Le gouvernement a reconnu que Ghazni était tombée, mais assuré que des combats y étaient toujours en cours. « L'ennemi a pris le contrôle de Ghazni (...) Il y a des combats et de la résistance [de la part des forces de sécurité] », a affirmé Mirwais Stanikzai, le porte-parole du ministère de l'Intérieur, dans un message WhatsApp aux médias.
Mirwais Stanikzai a ensuite annoncé que le gouverneur de la province avait été arrêté par les forces de sécurité, après qu'une vidéo publiée sur les réseaux sociaux, mais dont l'authenticité n'a pu être immédiatement vérifiée, l'a montré quittant Ghazni avec la bénédiction des Taliban.
Ghazni est la capitale provinciale la plus proche de Kaboul conquise par les insurgés depuis qu'ils ont lancé leur offensive en mai.

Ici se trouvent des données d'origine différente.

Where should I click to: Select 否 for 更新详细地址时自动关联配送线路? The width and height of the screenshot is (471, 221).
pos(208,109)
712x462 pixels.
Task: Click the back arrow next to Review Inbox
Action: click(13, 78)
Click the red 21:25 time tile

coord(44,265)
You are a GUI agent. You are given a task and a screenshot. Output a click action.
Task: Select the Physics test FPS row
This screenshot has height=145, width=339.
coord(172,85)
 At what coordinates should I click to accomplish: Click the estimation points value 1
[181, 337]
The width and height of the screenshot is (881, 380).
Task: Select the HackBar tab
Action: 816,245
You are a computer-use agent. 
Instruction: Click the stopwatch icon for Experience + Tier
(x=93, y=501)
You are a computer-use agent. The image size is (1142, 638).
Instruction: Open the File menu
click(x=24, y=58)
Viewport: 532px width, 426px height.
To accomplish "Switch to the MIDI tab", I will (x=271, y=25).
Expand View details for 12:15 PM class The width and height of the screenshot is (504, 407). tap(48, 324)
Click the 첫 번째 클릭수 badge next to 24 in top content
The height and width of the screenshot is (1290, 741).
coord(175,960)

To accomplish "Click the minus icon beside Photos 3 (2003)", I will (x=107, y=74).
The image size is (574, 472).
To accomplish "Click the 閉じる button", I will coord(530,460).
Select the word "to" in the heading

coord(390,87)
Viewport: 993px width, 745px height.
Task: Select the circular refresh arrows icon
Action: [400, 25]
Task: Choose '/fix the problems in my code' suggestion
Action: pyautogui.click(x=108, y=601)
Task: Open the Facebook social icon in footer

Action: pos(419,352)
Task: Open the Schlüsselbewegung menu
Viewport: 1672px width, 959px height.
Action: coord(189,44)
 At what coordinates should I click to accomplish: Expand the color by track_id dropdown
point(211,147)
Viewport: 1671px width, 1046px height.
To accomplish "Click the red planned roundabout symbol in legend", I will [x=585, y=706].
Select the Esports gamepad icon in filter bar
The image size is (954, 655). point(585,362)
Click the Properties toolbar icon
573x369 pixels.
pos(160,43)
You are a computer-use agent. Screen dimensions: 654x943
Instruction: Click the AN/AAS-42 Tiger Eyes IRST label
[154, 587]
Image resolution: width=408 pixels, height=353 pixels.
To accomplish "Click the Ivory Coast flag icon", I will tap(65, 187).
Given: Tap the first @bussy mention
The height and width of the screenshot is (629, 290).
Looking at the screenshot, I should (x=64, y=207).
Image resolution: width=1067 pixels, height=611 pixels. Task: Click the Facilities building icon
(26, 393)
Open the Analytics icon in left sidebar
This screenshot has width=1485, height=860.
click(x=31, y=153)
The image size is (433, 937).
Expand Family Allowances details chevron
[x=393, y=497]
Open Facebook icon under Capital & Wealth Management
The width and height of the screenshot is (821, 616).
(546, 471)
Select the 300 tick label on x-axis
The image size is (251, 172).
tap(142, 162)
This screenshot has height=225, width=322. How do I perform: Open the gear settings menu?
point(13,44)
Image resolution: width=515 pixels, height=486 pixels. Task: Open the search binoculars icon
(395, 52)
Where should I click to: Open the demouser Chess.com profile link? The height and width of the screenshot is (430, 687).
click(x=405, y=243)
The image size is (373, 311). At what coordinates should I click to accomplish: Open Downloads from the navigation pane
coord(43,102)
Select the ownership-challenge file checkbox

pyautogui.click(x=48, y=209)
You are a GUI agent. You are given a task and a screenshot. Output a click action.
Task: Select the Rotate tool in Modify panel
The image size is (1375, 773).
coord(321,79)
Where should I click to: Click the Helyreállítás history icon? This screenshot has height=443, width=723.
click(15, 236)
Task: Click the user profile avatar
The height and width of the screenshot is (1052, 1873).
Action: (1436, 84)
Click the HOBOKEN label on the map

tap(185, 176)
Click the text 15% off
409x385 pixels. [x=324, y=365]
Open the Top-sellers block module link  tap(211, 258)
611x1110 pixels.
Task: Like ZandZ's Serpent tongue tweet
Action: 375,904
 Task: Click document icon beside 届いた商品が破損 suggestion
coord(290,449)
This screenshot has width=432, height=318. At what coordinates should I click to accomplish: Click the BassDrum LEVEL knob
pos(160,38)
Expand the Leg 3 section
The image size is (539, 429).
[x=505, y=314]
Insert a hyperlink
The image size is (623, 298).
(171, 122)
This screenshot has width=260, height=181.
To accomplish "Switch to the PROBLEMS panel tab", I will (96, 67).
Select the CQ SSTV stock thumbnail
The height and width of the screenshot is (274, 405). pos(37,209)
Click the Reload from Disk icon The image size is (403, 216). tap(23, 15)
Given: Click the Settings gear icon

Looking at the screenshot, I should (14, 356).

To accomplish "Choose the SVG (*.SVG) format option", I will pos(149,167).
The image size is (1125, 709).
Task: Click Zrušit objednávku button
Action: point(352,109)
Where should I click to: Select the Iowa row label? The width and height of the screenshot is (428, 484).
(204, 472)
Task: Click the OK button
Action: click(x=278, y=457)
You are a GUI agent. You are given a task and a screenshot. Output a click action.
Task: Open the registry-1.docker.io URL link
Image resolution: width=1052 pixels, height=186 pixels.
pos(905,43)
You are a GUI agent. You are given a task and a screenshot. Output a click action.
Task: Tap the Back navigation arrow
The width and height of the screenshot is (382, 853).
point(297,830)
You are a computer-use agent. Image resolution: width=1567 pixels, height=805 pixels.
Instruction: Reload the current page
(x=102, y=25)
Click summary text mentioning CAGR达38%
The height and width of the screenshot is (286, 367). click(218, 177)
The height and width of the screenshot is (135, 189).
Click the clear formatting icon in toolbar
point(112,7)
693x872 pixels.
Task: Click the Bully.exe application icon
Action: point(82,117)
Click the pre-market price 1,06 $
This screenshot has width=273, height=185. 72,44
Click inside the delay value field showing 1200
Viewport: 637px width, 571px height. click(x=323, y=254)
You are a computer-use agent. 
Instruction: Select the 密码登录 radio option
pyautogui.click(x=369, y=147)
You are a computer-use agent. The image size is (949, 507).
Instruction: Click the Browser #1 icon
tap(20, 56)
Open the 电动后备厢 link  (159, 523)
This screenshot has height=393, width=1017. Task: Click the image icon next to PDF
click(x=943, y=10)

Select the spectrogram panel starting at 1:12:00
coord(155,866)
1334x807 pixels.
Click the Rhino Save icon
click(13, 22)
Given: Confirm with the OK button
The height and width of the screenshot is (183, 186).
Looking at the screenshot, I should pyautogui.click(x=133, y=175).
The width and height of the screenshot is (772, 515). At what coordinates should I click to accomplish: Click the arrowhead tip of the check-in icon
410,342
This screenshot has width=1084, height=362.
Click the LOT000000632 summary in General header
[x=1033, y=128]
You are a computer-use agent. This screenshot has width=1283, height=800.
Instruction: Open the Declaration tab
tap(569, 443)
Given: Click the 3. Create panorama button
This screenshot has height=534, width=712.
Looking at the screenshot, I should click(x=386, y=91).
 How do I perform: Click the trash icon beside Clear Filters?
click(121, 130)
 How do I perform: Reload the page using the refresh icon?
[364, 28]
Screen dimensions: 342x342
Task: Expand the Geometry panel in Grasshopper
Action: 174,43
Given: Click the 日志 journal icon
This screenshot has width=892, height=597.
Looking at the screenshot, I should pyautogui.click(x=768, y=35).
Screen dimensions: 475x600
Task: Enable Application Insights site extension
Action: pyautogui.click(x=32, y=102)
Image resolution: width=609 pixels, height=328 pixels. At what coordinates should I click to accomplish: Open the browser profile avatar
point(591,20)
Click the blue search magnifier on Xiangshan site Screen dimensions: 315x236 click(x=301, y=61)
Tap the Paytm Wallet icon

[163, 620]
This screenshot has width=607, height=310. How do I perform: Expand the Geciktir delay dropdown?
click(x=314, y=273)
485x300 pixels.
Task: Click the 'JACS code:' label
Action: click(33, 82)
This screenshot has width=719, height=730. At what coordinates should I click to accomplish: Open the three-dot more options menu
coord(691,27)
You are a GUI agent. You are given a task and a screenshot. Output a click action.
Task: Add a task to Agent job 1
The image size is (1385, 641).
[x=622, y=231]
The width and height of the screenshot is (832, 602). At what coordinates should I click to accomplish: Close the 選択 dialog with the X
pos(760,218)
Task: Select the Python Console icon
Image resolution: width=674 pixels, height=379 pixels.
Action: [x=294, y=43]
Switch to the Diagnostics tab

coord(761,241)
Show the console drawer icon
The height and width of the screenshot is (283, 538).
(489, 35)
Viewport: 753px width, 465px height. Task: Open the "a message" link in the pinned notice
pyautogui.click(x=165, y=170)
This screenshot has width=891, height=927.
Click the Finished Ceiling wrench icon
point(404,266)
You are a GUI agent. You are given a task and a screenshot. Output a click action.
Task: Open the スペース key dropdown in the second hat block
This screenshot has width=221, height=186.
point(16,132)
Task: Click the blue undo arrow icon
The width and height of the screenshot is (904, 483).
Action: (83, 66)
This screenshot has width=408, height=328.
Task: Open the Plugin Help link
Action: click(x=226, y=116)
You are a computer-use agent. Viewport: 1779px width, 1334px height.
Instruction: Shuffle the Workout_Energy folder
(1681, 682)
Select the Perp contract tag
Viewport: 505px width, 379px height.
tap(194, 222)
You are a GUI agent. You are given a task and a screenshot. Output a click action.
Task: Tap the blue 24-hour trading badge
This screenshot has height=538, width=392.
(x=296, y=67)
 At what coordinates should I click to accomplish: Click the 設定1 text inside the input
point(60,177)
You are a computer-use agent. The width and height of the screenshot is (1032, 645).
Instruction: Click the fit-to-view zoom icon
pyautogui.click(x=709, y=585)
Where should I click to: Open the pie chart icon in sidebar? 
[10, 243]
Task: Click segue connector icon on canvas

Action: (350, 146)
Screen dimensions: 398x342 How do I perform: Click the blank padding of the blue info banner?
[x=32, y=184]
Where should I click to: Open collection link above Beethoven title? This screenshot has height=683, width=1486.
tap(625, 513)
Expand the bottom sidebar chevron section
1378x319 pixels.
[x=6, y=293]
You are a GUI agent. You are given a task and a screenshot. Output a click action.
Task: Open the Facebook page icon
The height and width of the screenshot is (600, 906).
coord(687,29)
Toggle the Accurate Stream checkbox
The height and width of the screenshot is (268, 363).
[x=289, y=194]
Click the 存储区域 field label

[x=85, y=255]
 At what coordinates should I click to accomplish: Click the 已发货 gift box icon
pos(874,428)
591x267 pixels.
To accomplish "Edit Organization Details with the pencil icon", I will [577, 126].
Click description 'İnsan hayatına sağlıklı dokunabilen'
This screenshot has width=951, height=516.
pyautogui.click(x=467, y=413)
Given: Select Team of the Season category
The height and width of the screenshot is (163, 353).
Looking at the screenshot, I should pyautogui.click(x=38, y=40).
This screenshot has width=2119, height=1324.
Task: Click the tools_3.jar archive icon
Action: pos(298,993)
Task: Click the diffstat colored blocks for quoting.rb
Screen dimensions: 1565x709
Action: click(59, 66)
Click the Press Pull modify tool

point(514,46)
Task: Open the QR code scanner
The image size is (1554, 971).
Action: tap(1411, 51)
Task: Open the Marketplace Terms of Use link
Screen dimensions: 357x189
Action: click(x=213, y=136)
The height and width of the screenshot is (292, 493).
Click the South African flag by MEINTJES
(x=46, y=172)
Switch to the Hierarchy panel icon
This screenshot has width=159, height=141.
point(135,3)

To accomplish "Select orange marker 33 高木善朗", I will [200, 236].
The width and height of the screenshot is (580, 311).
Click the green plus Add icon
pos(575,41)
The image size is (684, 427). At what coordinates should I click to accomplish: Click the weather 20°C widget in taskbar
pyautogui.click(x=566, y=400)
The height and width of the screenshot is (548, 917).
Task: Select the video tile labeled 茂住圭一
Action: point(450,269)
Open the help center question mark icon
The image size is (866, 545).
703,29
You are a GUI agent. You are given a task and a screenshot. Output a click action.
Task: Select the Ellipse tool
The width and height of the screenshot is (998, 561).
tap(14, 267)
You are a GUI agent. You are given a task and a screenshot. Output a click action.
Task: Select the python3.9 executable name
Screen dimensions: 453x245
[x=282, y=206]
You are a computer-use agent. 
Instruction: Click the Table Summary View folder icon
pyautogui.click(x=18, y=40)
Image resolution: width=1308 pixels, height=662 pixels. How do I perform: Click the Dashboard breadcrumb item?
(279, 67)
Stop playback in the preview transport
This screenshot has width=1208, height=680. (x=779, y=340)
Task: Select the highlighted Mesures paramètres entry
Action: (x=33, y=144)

La tendance des États-Unis de perdre leurs guerres a été prévue en les années 1950 par le rédacteur en chef de notre magazine prédécesseur, La Pure Vérité. Dans notre article « L'amérique A Gagné Sa Dernière Guerre » nous avons écrit :
Les États-Unis d'Amérique mènent une guerre contre le terrorisme depuis deux décennies. Le sang et le trésor américains ont sombré dans les sables de l'Irak, les villes de l'Afghanistan, les montagnes du Yémen, les côtes de la Libye, les régions sauvages du Pakistan, et les eaux entourant la Corne de l'Afrique. Il n'y a aucun signe que l'Amérique va amener cette guerre à une conclusion réussie.
Certains observateurs se demandent maintenant ouvertement si les États-Unis d'Amérique, la seule superpuissance mondiale pendant près de trois décennies, vont jamais gagner une guerre à nouveau.
Remarquablement, un commentateur a audacieusement proclamé que l'Amérique avait déjà gagné sa dernière guerre—dans les années 1950. Il a affirmé que la Seconde Guerre mondiale serait la dernière victoire militaire pour les États-Unis.
La Trompette Philadelphienne, depuis ses premiers numéros, a maintenu cette prévision. C'est une réalité désagréable à affronter, mais néanmoins la réalité, et il faut y faire face.